The spice of life, Sydney style
Kyoto? Kanazawa? Well, Kensington Street in Chippendale at the south end of the Sydney CBD, actually. It’s the city’s buzziest new precinct, or “lifestyle destination” as the marketing boosters prefer. It is “comprised of interlacing streets inhabited by daring innovators” or, with less hyperbole, here we have a quarter of restaurants, cafes and shops, mostly Asian in character. Old buildings and terraces have been hollowed out and reimagined and there’s a nice emphasis on the small and hand-hewn.
Which is where this vibrant mural, and others like it, come in. What I love about this type of street art, and the concept of small cheek-to-jowl eateries with outdoor tables and one or two talked-about specialties, is how cohesive and friendly it feels. Kensington Street’s dining hub is Spice Alley, a jagged laneway strung with lanterns, popping with wall art, and featuring tiny joints serving Malaysian, Thai, Chinese, Vietnamese and Japanese dishes. It feels like a Singapore hawker centre, hours are flexible (about 11am-10pm daily), no cash changes hands (use payWave or a topped-up Spice Alley credit card) and there’s a big student push, given the proximity of the University of Sydney. Tourists are part of the mix as well, especially those staying along the way at The Old Clare, a dining destination in itself with Silvereye on the premises and Automata and Jason Atherton’s new Kensington Street Social on the doorstep.
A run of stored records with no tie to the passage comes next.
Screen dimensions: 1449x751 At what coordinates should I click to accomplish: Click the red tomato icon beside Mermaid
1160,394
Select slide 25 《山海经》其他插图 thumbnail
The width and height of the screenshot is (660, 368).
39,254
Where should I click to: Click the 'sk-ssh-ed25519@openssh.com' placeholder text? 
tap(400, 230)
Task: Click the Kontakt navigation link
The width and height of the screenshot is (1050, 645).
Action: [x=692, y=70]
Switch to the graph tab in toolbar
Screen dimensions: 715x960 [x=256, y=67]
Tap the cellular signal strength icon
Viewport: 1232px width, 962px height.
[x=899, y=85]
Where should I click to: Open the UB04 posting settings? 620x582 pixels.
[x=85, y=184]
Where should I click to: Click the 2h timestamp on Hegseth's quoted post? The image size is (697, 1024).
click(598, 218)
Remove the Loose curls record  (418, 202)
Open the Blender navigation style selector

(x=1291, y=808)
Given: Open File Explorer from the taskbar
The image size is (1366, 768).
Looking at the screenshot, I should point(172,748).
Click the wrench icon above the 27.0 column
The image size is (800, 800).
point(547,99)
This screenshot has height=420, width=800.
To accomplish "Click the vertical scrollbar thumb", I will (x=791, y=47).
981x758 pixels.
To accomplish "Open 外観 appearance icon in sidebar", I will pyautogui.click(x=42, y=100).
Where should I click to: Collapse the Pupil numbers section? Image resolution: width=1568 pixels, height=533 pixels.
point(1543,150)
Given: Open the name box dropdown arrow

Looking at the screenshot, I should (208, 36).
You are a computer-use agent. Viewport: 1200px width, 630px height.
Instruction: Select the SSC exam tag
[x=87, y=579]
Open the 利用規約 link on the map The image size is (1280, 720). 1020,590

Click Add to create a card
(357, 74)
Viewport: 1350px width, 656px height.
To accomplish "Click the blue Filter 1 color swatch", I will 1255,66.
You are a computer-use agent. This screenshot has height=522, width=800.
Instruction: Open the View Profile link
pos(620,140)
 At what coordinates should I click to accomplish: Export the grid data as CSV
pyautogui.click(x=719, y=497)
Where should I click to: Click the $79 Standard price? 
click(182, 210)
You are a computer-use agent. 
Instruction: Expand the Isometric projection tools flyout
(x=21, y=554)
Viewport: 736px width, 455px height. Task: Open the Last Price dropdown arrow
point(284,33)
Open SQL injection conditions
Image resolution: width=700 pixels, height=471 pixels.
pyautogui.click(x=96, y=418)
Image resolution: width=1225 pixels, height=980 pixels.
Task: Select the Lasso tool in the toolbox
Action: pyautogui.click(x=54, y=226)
A notable collection of street art can be found around Penang in Malaysia where clever creators have helped revitalise the heart of UNESCO World Heritage-listed George Town. There’s a marked trail to follow and some murals incorporate the fabric of the building so, say, a real window becomes part of a painted image of a house. It’s even merrier when a resident’s head pops out and startles the selfie crowd.
Back in newly cool and chipper Chippendale, what fun it would be if these Japanese maidens were to suddenly twirl their parasols or wink at diners. I will be keeping an eye on them next time I settle in for a bowl of noodles.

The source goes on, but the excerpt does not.